Charlise has a spirit and confidence that most adults would envy.  She “knows” what she means and it’s your job to figure it out.  She embraces each day as an adventure and makes the most commonplace experiences seem exciting and new.  She has glee!  And I love spending time with her because sometimes I get to “come along for the ride”.  Recently we went to see a high school production of Cinderella and her enthusiasm and delight made me want to be a five year-old again (if only for that evening).  Watching her wait in anticipation of the applause was sheer joy!

My Aunt Gene Marie is a 91 year old nun.  After 70 years of religious life and 45 plus years of teaching she is now struggling with Alzheimer’s.  She was once a math and religion teacher, a principal, and a librarian.  Today she spends her days in quiet prayer.  But she remains joyful! 
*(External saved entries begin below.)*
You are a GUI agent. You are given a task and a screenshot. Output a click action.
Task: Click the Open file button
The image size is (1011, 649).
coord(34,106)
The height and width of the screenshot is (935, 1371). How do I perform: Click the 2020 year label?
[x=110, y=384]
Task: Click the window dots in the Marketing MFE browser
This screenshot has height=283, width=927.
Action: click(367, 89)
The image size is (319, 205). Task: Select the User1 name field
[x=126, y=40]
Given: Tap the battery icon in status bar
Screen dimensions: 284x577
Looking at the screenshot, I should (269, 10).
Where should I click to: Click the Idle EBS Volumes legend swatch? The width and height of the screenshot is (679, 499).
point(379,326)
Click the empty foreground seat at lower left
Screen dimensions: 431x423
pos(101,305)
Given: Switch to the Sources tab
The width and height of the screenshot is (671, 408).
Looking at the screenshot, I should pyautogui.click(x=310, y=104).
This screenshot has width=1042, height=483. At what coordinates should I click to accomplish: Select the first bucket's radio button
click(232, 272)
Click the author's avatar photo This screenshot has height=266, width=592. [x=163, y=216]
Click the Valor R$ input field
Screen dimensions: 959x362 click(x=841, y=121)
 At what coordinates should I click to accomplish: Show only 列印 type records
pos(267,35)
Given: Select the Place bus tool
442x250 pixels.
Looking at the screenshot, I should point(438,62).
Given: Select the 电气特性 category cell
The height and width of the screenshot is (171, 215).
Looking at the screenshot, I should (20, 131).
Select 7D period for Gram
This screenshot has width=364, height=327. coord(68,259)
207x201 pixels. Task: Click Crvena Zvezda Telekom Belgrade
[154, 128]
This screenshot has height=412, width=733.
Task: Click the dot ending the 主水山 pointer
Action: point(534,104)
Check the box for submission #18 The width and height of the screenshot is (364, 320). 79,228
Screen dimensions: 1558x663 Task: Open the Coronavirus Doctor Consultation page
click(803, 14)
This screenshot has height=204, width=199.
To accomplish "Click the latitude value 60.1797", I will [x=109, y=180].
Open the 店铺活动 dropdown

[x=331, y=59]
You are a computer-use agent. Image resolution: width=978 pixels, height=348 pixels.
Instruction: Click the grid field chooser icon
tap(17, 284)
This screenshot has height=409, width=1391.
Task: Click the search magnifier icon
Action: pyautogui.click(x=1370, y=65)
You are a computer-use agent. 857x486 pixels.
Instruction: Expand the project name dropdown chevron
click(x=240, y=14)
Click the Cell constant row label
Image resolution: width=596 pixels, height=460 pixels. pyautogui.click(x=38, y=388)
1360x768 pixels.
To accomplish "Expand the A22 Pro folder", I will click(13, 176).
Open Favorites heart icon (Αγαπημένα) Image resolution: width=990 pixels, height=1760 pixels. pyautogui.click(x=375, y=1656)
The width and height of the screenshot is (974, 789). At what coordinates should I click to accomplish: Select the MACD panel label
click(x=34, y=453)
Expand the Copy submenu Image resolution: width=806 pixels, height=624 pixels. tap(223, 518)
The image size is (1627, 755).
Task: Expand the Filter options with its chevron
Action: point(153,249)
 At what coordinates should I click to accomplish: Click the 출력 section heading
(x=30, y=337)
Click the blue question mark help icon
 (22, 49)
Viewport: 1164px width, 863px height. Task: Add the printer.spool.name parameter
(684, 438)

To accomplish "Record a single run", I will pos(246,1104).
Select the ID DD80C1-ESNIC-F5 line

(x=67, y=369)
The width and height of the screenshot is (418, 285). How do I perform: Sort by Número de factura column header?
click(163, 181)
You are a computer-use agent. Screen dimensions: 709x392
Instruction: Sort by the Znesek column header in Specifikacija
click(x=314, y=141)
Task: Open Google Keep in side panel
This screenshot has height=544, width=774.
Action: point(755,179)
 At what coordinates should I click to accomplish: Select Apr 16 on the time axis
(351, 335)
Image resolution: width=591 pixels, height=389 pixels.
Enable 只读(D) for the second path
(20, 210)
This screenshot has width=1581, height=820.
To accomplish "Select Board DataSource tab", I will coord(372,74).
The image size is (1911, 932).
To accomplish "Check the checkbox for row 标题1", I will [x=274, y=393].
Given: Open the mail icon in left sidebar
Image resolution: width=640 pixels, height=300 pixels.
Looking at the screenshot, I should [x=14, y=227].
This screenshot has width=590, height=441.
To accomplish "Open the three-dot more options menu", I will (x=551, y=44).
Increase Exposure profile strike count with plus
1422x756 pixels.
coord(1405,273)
It occurs to me that in many ways Aunt Gene and Charlise are eclipsing one another.  As Charlise’s world becomes more and more grown-up she is losing some of her innocence.  Some of her unbridled spirit is being diluted by her need to ‘fit in’ with friends and pre-school classmates.  I know that this is normal peer pressure and necessary socialization but soon she will know that “oh my cow” is not something that EVERYONE says and I’m afraid it will be lost.  Aunt Gene is becoming increasingly confused about names, places and current events.  She can tell you in great detail about her first day at Sacred Heart School in Florissant 85 years ago but she likely does not know what she ate for lunch today.  She is beginning to abandon accepted social norms in favor of expressing herself in a way that she chooses – with sometimes amusing results.  In a way she is like a preschooler using familiar names and themes to relate to a larger outside world.  And she possesses an innocence now that is both beautiful and heartbreaking. 

And so it goes…

Charlise is growing up and becoming an independent little person.  She has security and confidence in her world.  All too soon, she will be in ‘real school’ and she will be influenced by teachers, classmates, coaches, friends’ parents, etc.  Her world will get bigger and bigger.

Aunt Gene will continue to descend into the murky waters of dementia and lose more and more contact with the outside world.  Meanwhile her sphere of influence is becoming increasingly smaller.  But like Charlise, she has glee!  She isn’t sad about her situation – and that’s a blessing.  And I like spending time with her because sometimes I get to “come along for the ride”, too. 

God’s hand is at work in all of this, protecting them both.  Now I must let go of my need to keep things as they are.  Oh my cow!